▶ [The exercise]:
Can you format the items from the line containing "Đọc tiếp nội dung (47, 905)" through the end of the items as a JSON list of strings, with one string per line and blank lines omitted?

Dataset entries:
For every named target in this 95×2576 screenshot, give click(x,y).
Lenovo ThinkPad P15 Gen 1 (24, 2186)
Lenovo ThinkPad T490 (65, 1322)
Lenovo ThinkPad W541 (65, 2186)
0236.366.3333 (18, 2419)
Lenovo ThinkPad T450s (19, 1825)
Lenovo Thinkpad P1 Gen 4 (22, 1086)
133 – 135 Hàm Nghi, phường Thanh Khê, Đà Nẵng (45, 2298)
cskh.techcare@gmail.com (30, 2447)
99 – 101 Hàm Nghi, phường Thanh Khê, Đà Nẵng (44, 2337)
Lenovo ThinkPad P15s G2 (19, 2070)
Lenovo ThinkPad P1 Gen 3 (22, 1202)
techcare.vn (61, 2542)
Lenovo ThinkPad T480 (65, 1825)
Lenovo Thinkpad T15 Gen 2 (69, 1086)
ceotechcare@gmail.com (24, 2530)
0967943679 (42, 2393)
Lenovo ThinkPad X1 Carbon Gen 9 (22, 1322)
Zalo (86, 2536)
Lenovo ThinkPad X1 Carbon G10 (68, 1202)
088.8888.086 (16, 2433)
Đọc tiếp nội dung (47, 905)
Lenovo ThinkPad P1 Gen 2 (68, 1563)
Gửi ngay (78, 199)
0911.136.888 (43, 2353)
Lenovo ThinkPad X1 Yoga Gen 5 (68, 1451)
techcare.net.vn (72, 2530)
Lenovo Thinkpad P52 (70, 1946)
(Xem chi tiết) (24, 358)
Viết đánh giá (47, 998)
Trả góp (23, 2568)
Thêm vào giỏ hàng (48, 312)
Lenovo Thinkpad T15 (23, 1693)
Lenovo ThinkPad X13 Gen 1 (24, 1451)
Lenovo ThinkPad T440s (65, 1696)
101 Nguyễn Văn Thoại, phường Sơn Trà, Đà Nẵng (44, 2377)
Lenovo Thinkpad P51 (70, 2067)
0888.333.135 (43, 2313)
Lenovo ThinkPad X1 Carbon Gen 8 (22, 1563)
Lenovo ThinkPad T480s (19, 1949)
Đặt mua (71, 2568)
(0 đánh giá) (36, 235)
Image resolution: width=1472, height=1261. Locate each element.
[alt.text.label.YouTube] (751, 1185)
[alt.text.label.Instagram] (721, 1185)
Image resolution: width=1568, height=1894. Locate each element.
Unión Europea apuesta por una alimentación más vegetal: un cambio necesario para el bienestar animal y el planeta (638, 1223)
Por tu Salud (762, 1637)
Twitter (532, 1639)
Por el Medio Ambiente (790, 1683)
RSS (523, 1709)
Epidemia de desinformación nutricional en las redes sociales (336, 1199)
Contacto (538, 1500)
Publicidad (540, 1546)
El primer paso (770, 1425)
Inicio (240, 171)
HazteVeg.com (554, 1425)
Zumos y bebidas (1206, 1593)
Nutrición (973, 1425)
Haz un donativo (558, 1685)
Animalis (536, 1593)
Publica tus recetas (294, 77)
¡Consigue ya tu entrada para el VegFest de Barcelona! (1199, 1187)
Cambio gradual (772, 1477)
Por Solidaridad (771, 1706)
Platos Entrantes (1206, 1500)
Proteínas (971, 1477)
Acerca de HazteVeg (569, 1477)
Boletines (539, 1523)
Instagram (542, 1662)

▶ [Exercise solution]:
[
  "Đọc tiếp nội dung (47, 905)",
  "Lenovo ThinkPad P1 Gen 2 (68, 1563)",
  "Gửi ngay (78, 199)",
  "0911.136.888 (43, 2353)",
  "Lenovo ThinkPad X1 Yoga Gen 5 (68, 1451)",
  "techcare.net.vn (72, 2530)",
  "Lenovo Thinkpad P52 (70, 1946)",
  "(Xem chi tiết) (24, 358)",
  "Viết đánh giá (47, 998)",
  "Trả góp (23, 2568)",
  "Thêm vào giỏ hàng (48, 312)",
  "Lenovo Thinkpad T15 (23, 1693)",
  "Lenovo ThinkPad X13 Gen 1 (24, 1451)",
  "Lenovo ThinkPad T440s (65, 1696)",
  "101 Nguyễn Văn Thoại, phường Sơn Trà, Đà Nẵng (44, 2377)",
  "Lenovo Thinkpad P51 (70, 2067)",
  "0888.333.135 (43, 2313)",
  "Lenovo ThinkPad X1 Carbon Gen 8 (22, 1563)",
  "Lenovo ThinkPad T480s (19, 1949)",
  "Đặt mua (71, 2568)",
  "(0 đánh giá) (36, 235)",
  "Image resolution: width=1472, height=1261. Locate each element.",
  "[alt.text.label.YouTube] (751, 1185)",
  "[alt.text.label.Instagram] (721, 1185)",
  "Image resolution: width=1568, height=1894. Locate each element.",
  "Unión Europea apuesta por una alimentación más vegetal: un cambio necesario para el bienestar animal y el planeta (638, 1223)",
  "Por tu Salud (762, 1637)",
  "Twitter (532, 1639)",
  "Por el Medio Ambiente (790, 1683)",
  "RSS (523, 1709)",
  "Epidemia de desinformación nutricional en las redes sociales (336, 1199)",
  "Contacto (538, 1500)",
  "Publicidad (540, 1546)",
  "El primer paso (770, 1425)",
  "Inicio (240, 171)",
  "HazteVeg.com (554, 1425)",
  "Zumos y bebidas (1206, 1593)",
  "Nutrición (973, 1425)",
  "Haz un donativo (558, 1685)",
  "Animalis (536, 1593)",
  "Publica tus recetas (294, 77)",
  "¡Consigue ya tu entrada para el VegFest de Barcelona! (1199, 1187)",
  "Cambio gradual (772, 1477)",
  "Por Solidaridad (771, 1706)",
  "Platos Entrantes (1206, 1500)",
  "Proteínas (971, 1477)",
  "Acerca de HazteVeg (569, 1477)",
  "Boletines (539, 1523)",
  "Instagram (542, 1662)"
]